Timing the Start of Division in E. coli: a Single-Cell Study

Abstract

Precise determination of morphology dynamics during growth and division of bacterial cells is restricted by optical resolution and micron size of the object. We have developed a method for high precision cell edge detection in a phase-contrast image allowing continuous follow up of the cell contour with about 30 nm accuracy. This approach is used to analyze the entire life cycle of single E. coli cells and provides a detailed morphological characterization of the cell division process. We show that initiation of the envelope constriction occurs much earlier than the appearance of a visible constriction, and is also manifested in a break in the length dynamics corresponding to the addition of new poles formation. We use simple rescaling of variables to provide a global view of the entire cell population. In particular, the data for the dynamics of the constriction width for all the cells in the population collapses to the vicinity of the function predicted by our theoretical model. Some of the parameters that describe cell division obey certain quantitative relations.

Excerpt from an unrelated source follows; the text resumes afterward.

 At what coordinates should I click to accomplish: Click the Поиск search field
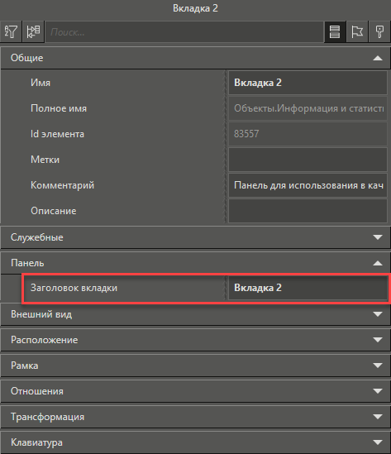click(x=184, y=32)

In addition, we have developed an algorithm for analysis of the spatial distribution of the division initiator protein, tubulin-like FtsZ, in fluorescent images of single cells. With this algorithm, profile and positional dynamics of the FtsZ constriction ring were analyzed, revealing a time gap between the ring maturation and the start of constriction. This gap is presumably required for assembly of the other division proteins forming the divisome. This information provides new constraints on the possible molecular mechanisms involved in the formation of both the divisome and the cell septum.